Mi precipito, quindi, subito al suo fianco mentre con occhi tristi e pieni di lacrime ascolta in silenzio chiunque le stia parlando dall'altro capo del telefono.

«Astrid, piccola. Che succede?» chiedo.

Lei continua a tenere gli occhi fissi nei miei e mi inginocchio per poterla guardare meglio. La sue espressione addolorata mi fa male al petto e non riesco a pensare nessun modo per farla stare meglio.
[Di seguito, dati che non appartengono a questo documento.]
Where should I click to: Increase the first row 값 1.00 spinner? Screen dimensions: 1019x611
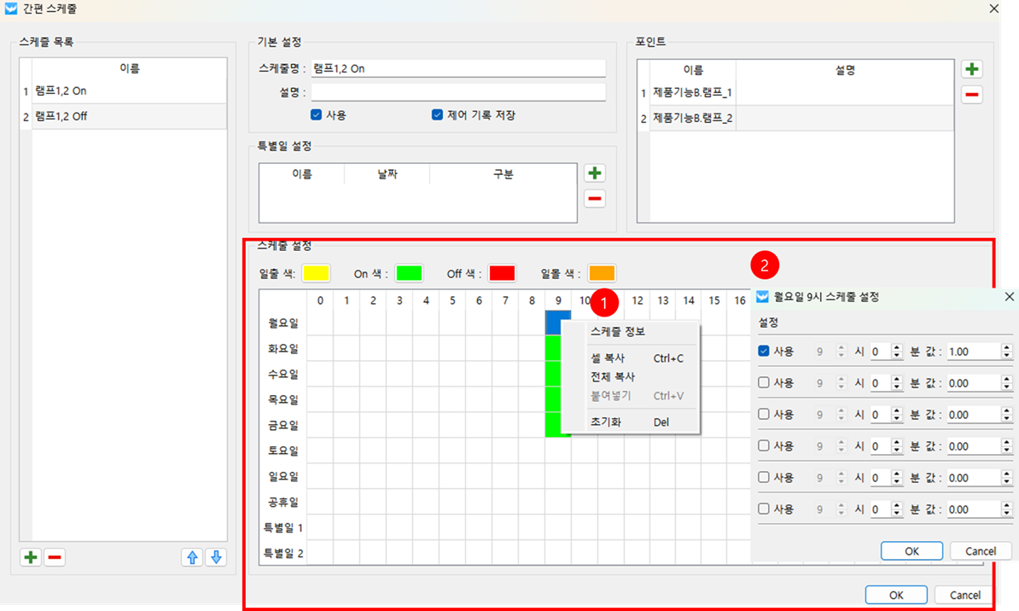click(x=1006, y=347)

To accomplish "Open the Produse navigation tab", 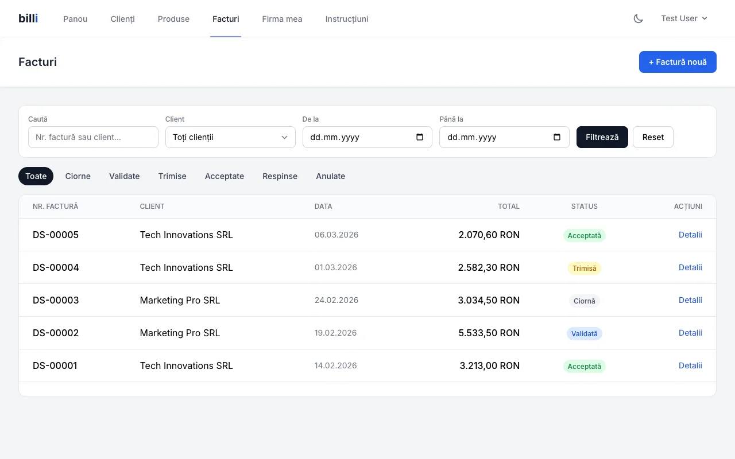I will [x=173, y=19].
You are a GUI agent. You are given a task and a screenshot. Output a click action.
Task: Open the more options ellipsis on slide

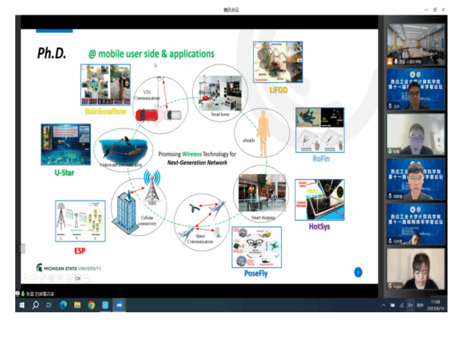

Mi sta facendo preoccupare perchè mi guarda intensamente senza realmente vedermi. Mentre ascolta chi le sta parlando e poi dice: «Lo farò. Ciao mamma».

Tiro un breve respiro di sollievo, ma non basta a farmi tranquillizzare.

«Piccola, stai bene?» chiedo ancora, ansioso.

Sembra in uno stato di shock e la sua espressione sembra essere colma di dolore e rimpianto.

«Astrid, parlami per favore» la imploro.

«Sto male, Jase. Niente va bene» sussurra, tra un singhiozzo e l'altro.

Mi si stringe il cuore a quelle parole perche sono totalmente impotente. Sembra così fragile e spaventata...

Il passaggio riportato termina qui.